To me, one of the most frightful pictures of Hell in scripture is not the one we see concerning the Rich Man and Lazarus, but the glimpse of what lies beyond that we see in Isaiah in regard to God's judgement upon the king of Babylon.
“Hell from beneath is excited about you,
To meet you at your coming;
It stirs up the dead for you,
All the chief ones of the earth;
It has raised up from their thrones
All the kings of the nations.
They all shall speak and say to you:
‘Have you also become as weak as we?
Have you become like us?
Your pomp is brought down to Sheol,
And the sound of your stringed instruments;
The maggot is spread under you,
And worms cover you.’Isaiah 14:9-11
The question is "Where is beneath"? I would not disregard the thought that the beneath is beneath our feet.
I would like to just add something that Derek Prince wrote in regard to Hell, that not many have considered.
Death and Hades Are Persons
Just what is the true nature of Death and Hades as revealed in the New Testament? John's famous vision of the four horsemen sheds light on this question. Concerning the fourth horseman, John says:
“And I looked, and behold, a pale horse. And the name of him who sat on it was Death, and Hades followed with him” (Rev. 6:8).
It is obvious from this account that both Death and Hades were revealed to John as being persons. Only a person could sit on a horse, and only another person could follow along with this first one. This passage therefore casts light on the nature of Death and Hades as revealed in the Scriptures.
In one sense death is a state or condition. It is the cessation of life, the experience which results in the separation of the spirit from the body. However, Death is also a person. Death is the dark angel, the minister of Satan who claims the spirit of every unrighteous person that is separated from his body when he dies.
A similar truth applies also to Hades. In one sense Hade is a place of confinement for departed spirits. In another sense, however, Hades is a person. Hades, like Death, is a dark angel, a minister of Satan, following close upon the heels of Death. Hades takes charge of the spirits of the unrighteous which have been claimed by Death and conducts them to the realm of departed spirits from which he receives his name—that is, Hades.
Thus Death and Hades are both dark angels, ministers of Satan's infernal kingdom. But the difference between them is this: Death first claims the departing spirits of all who die in unrighteousness; Hades receives them from Death and conducts them to their appointed place of imprisonment. For this reason John saw them moving among men in that order: first Death, claiming the departing spirits, then Hades, taking them to their prison in the lower world.

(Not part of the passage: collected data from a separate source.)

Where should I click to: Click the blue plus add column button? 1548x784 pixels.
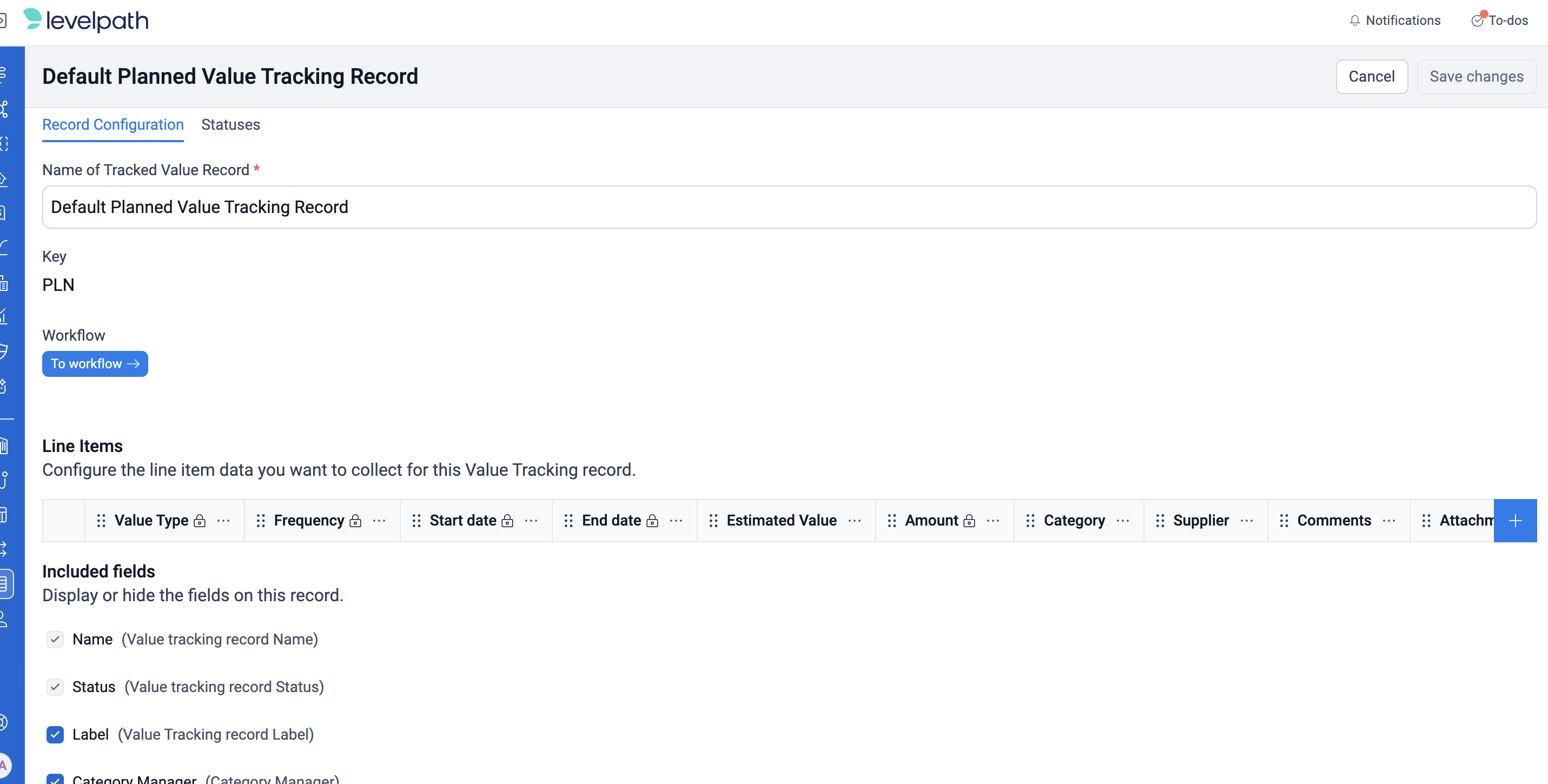tap(1514, 520)
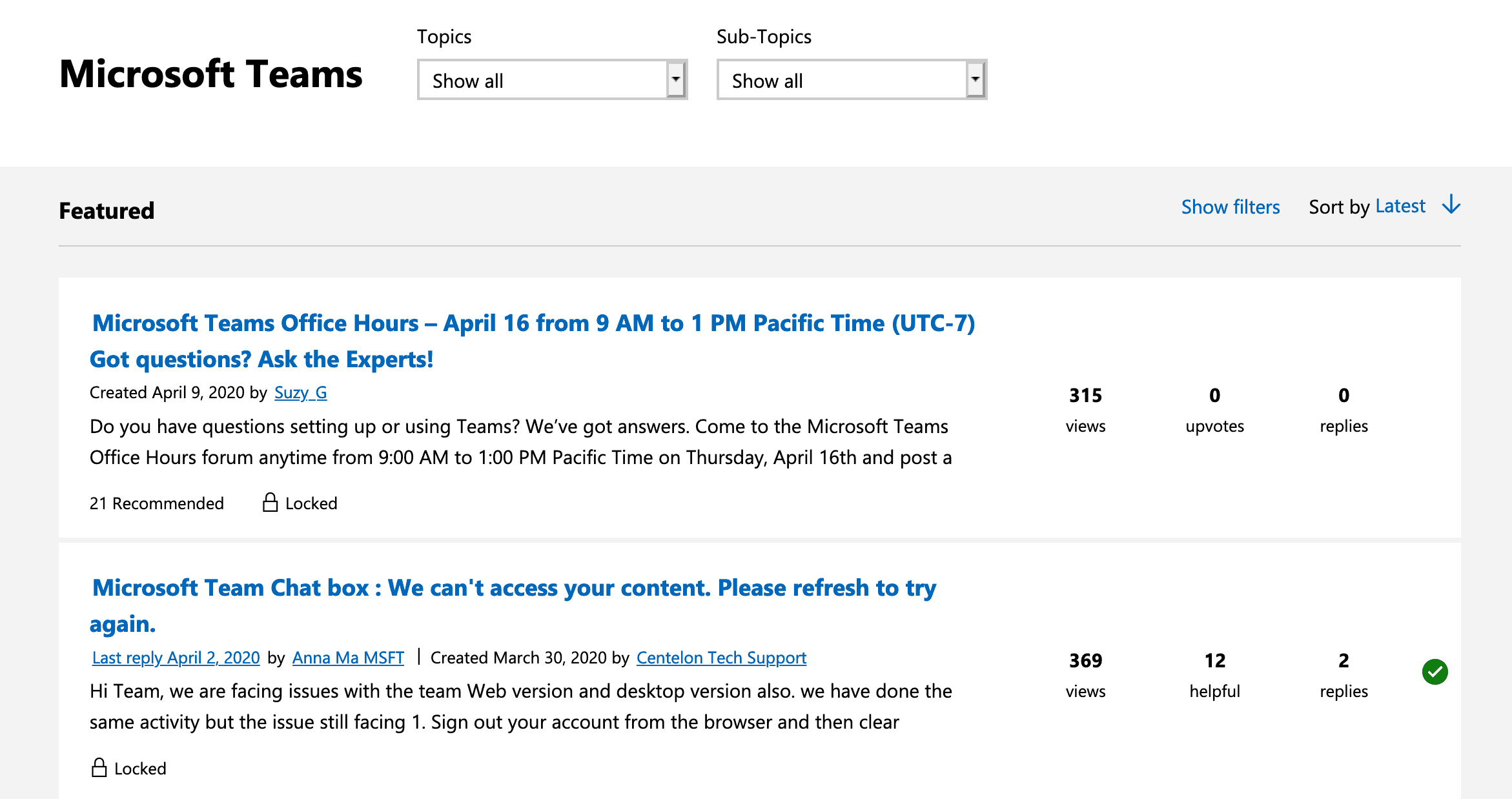Image resolution: width=1512 pixels, height=799 pixels.
Task: Open the Suzy_G profile link
Action: coord(301,392)
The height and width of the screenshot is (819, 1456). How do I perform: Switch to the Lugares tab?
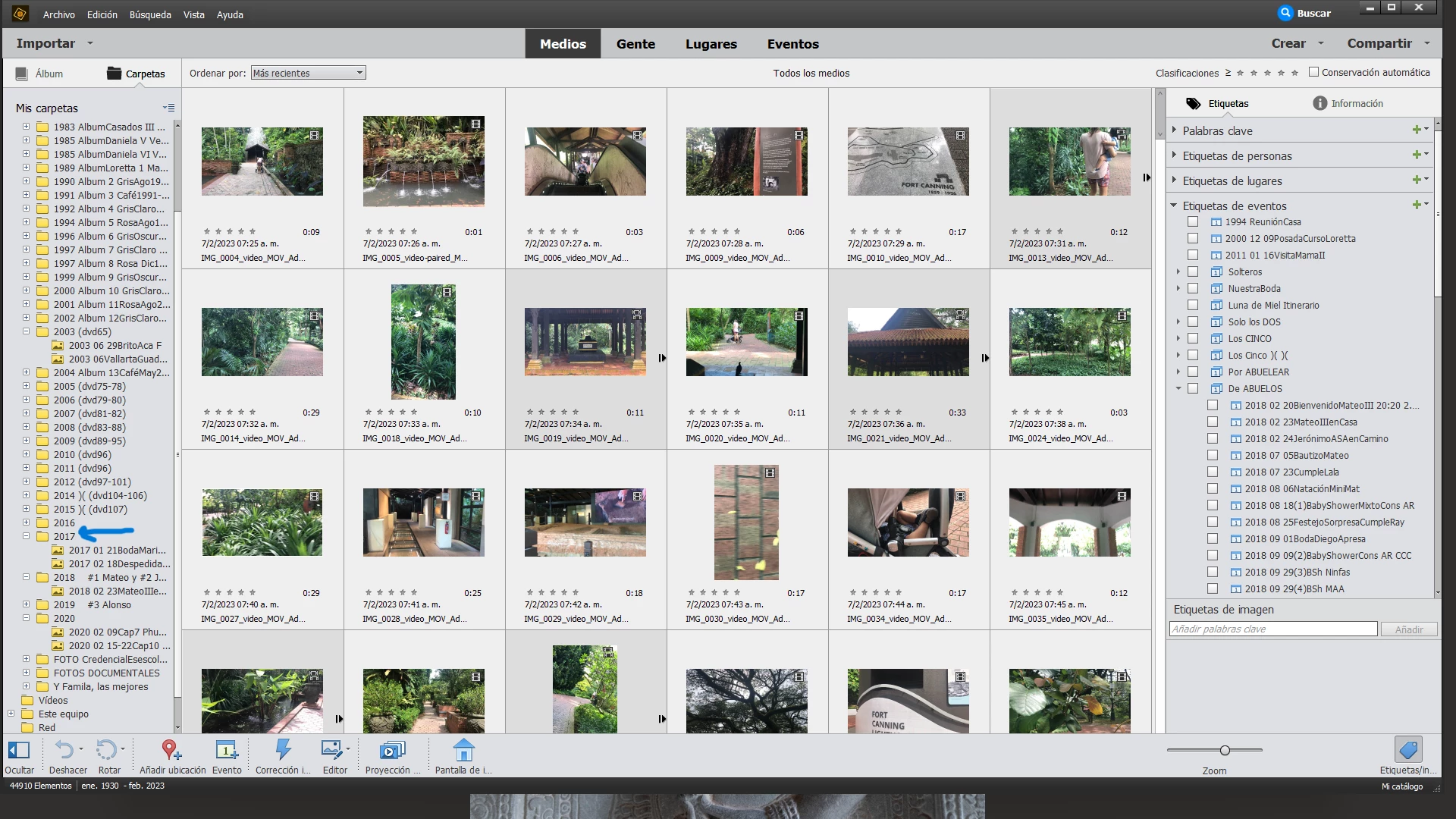[x=711, y=44]
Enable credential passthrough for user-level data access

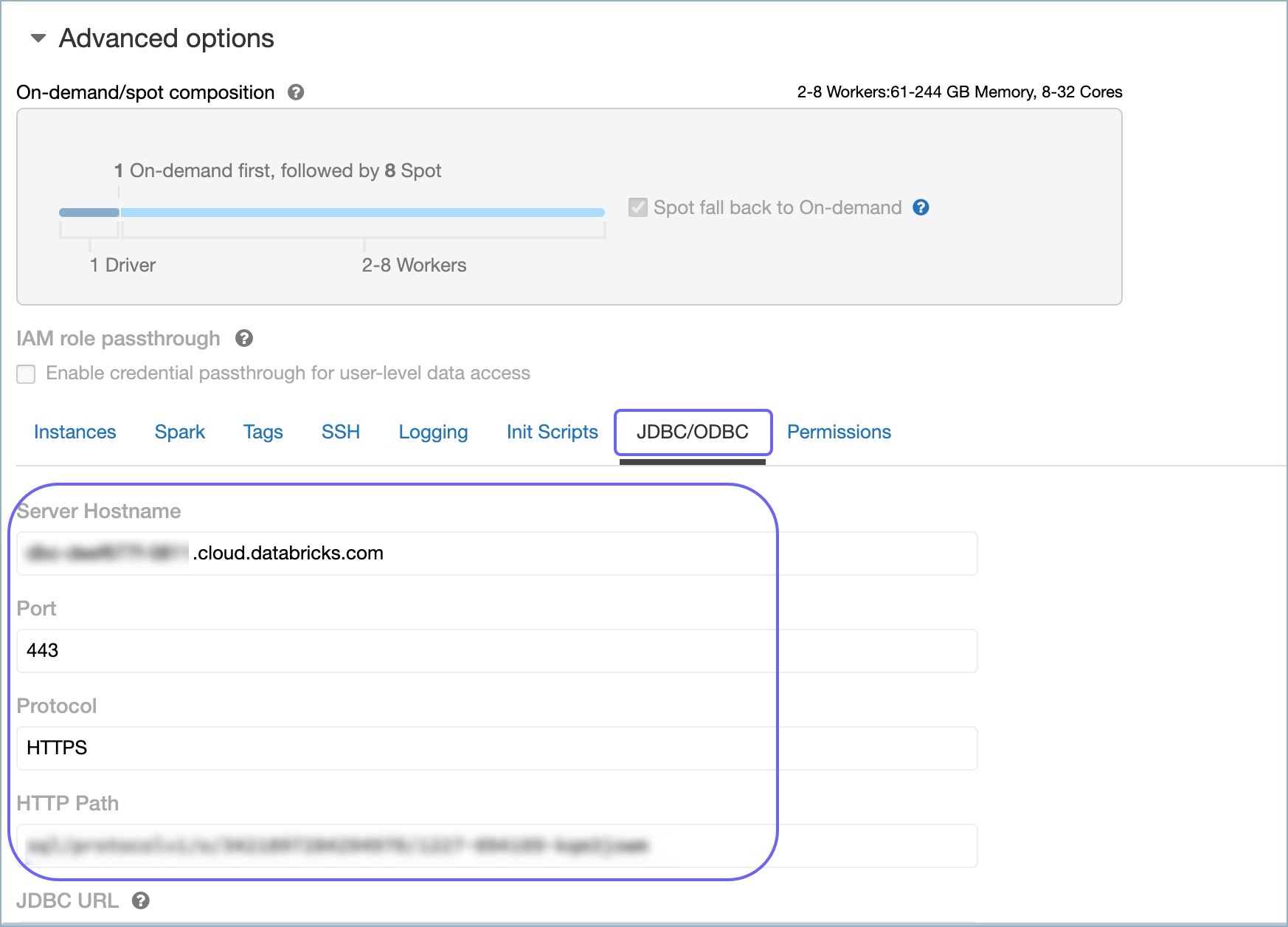(26, 374)
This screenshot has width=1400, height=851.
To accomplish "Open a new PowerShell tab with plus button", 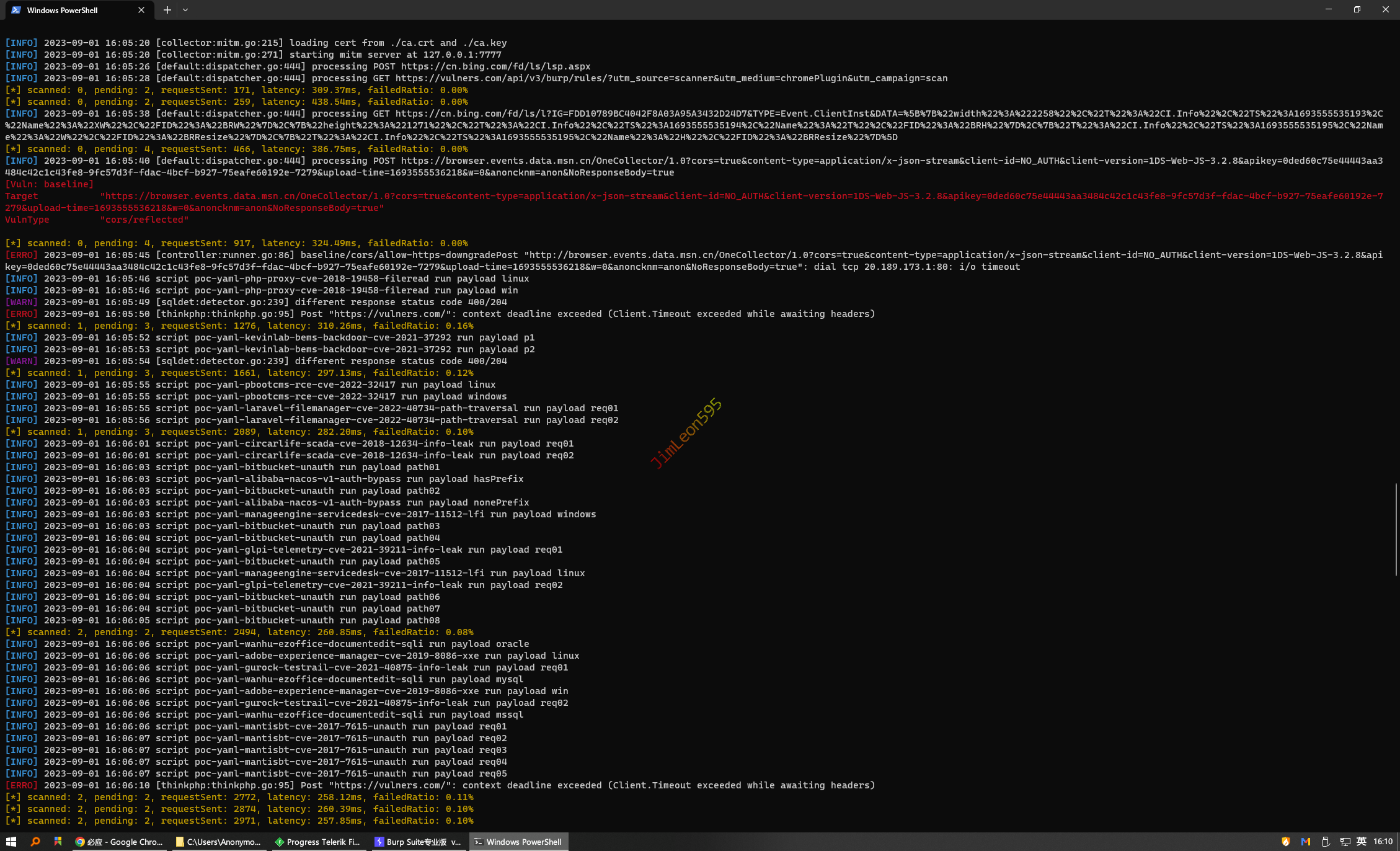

This scene from Revelation casts light on the words of Jesus.|
“Most assuredly, I say to you, if anyone keeps My word he shall never see death” (John 8:51).
Jesus does not say here that the believer will not experience physical death. He says that the believer will not "see death." He is not referring to the physical condition of death which results from the separation of the spirit from the body. When He speaks of "seeing death," He is referring to the person of the dark angel whose name is Death, and to the other dark angel, his companion, whose name is Hades.
Jesus means that the spirit of the true believer, on departing from the body, will never come under the dominion of these two dark angels. Death and Hades. Rather, like the poor beggar Lazarus, the departing spirit of the true believer will be met by God's angels—the angels of light—and by them be escorted to Paradise.
With this in mind, too, we can understand Paul's statement that "the last enemy that will be destroyed is death" (1 Cor.15:26); and also John's statement that "then Death and Hades were cast into the lake of fire" (Rev. 20:14).
In each of these passages the primary reference is to Death and Hades as persons, as dark angels, ministers of Satan and enemies of God and the human race. The last of all God's enemies to receive the judgment due him will be Death. Together with Hades he will be cast into the lake of fire, there to join their master, Satan, and all the rest of Satan's servants and followers both angelic and human.
By this final act of judgment, the last of God's enemies will forever have been banished from His presence.